PROBLEM REQUIREMENTS → Arrange the lines from the one containing "At what coordinates" through the end of the records, inclusive, as a JSON list of strings with one string per line and no blank lines. Leave the pictures out of the answer.

GIVEN DATA →
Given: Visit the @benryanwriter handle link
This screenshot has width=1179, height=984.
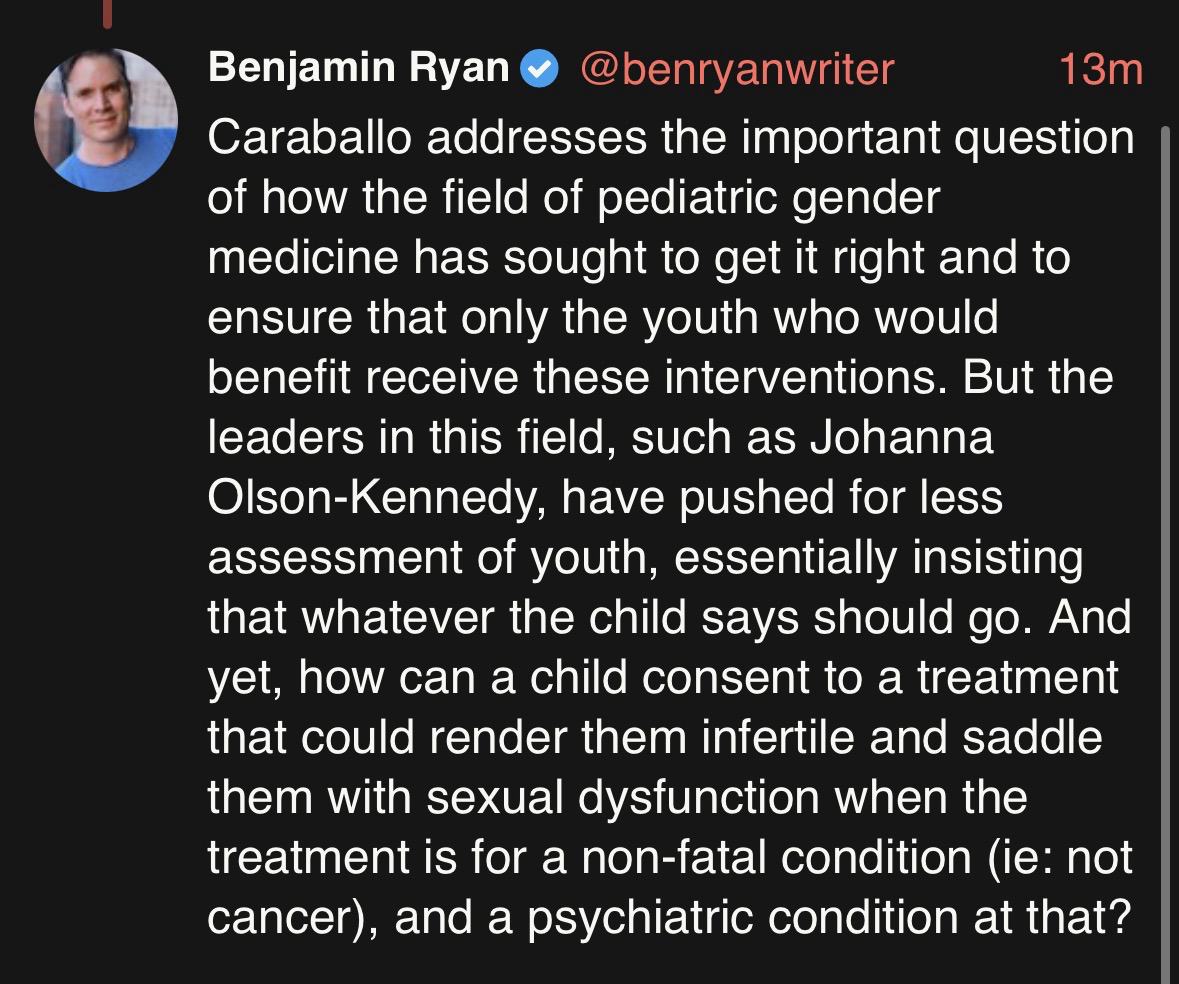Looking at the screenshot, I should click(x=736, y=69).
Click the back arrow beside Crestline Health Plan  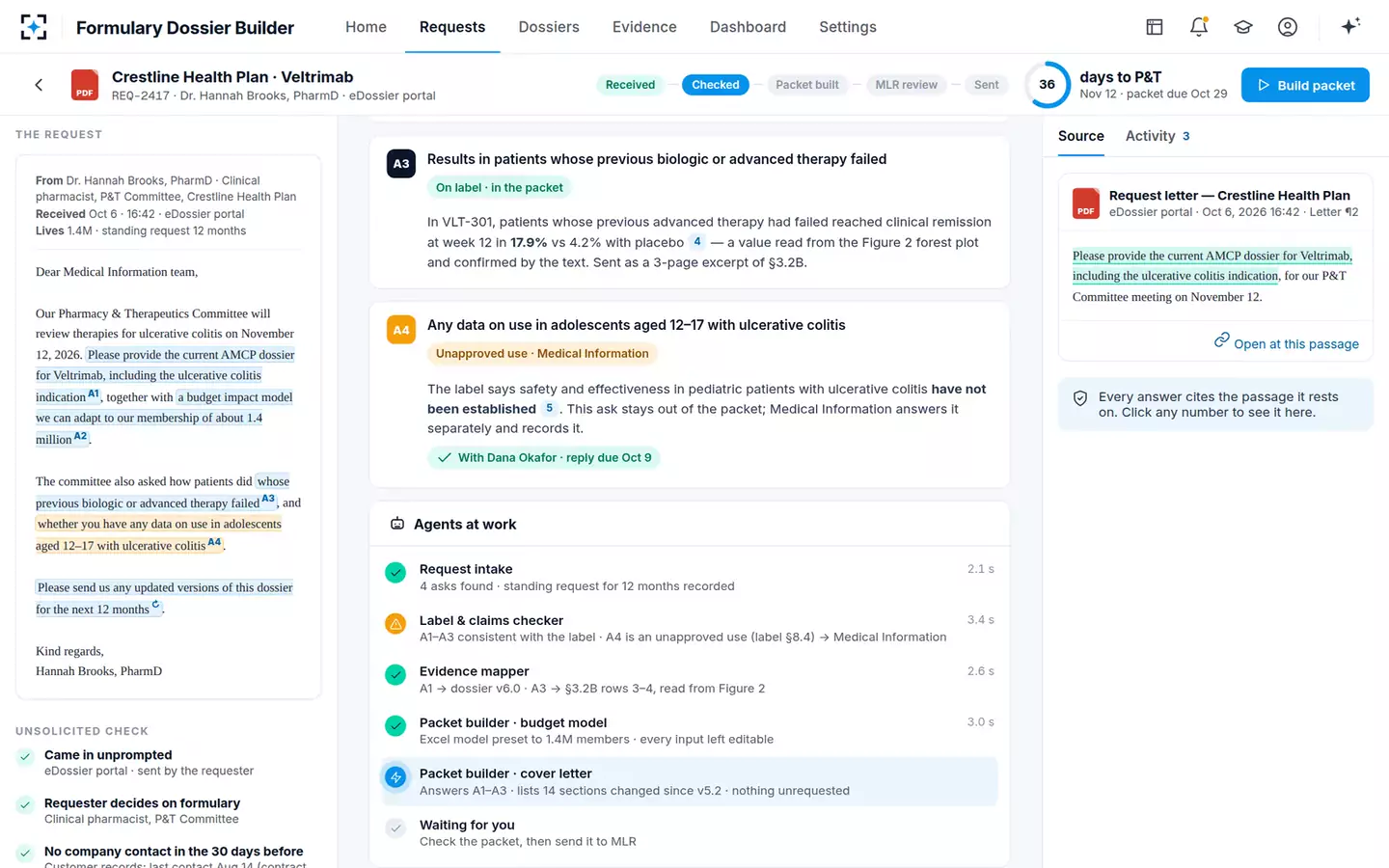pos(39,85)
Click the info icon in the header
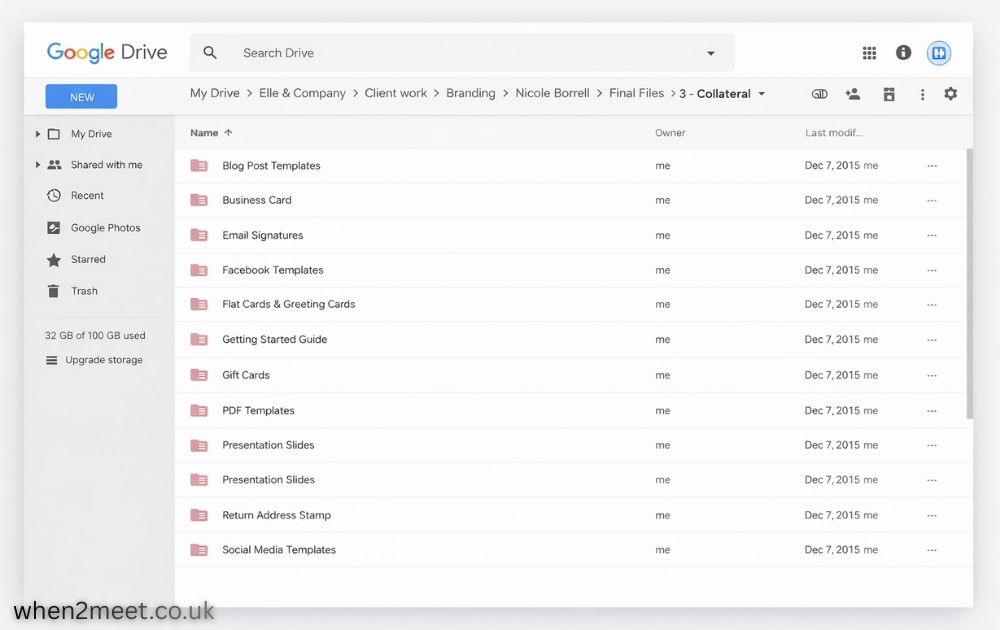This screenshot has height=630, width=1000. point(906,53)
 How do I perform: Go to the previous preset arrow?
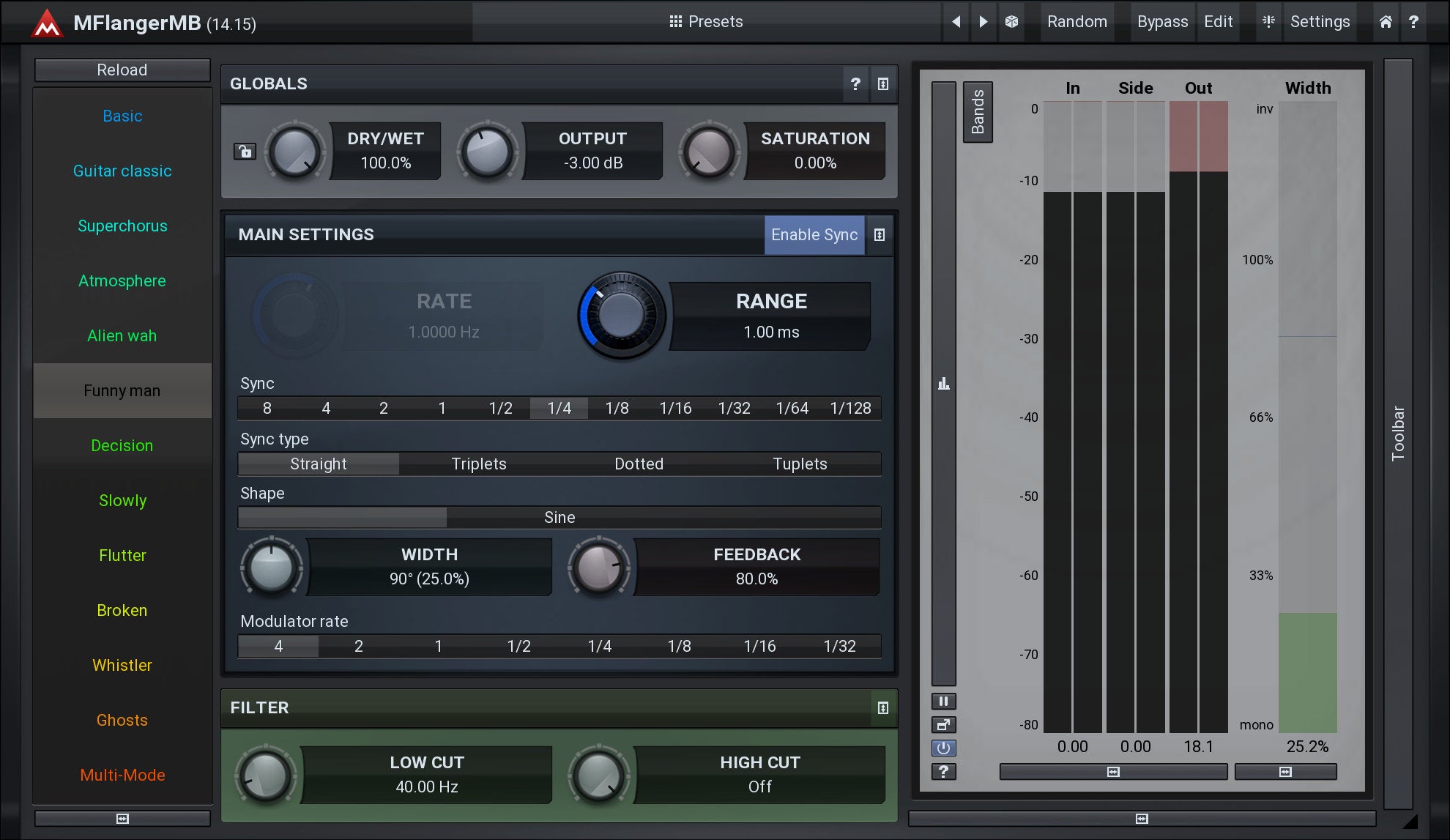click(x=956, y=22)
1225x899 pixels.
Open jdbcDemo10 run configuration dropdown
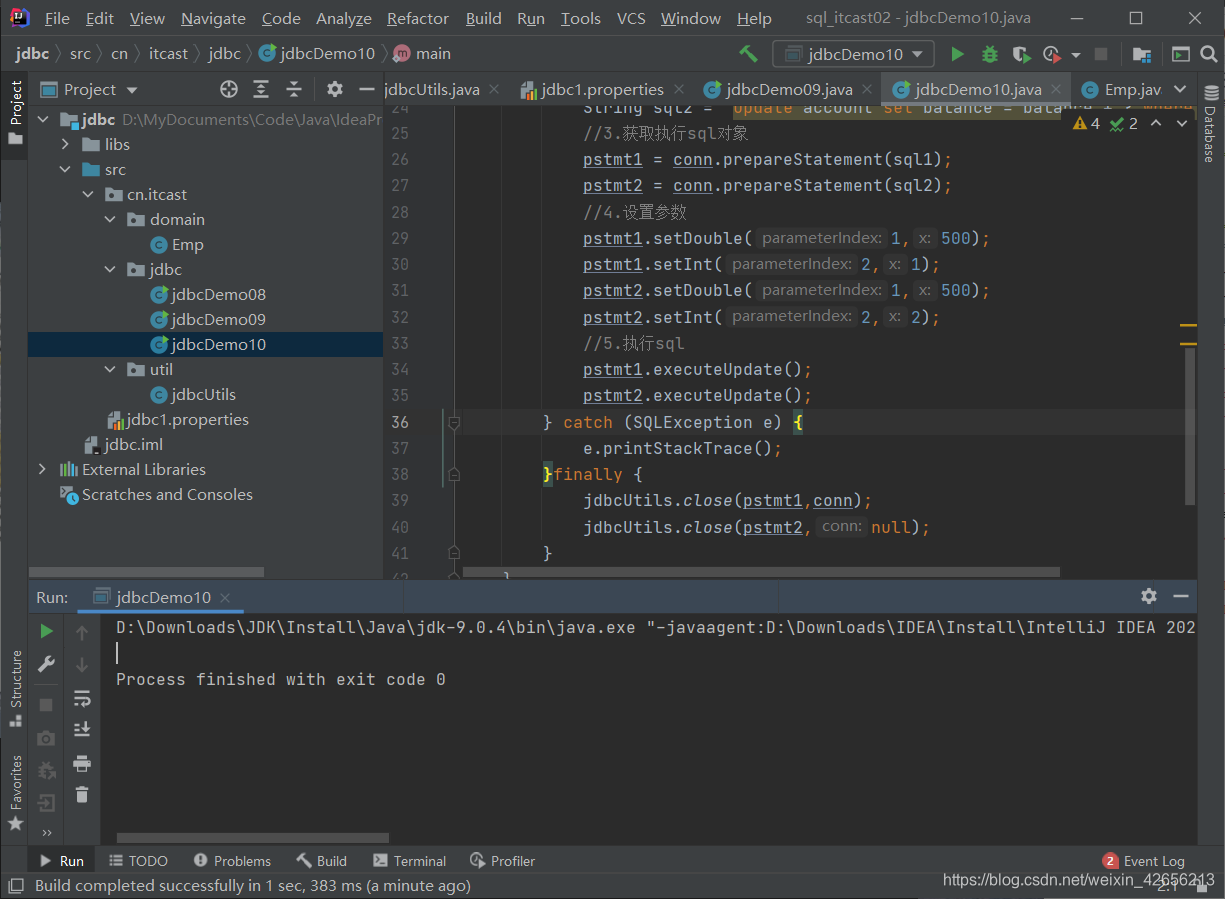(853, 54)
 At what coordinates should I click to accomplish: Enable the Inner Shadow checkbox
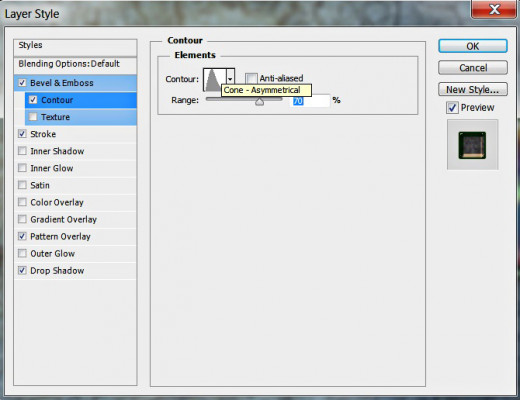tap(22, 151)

ANSWER FOR THIS EXERCISE →
[
  " At what coordinates should I click to accomplish: Enable the Inner Shadow checkbox",
  "tap(22, 151)"
]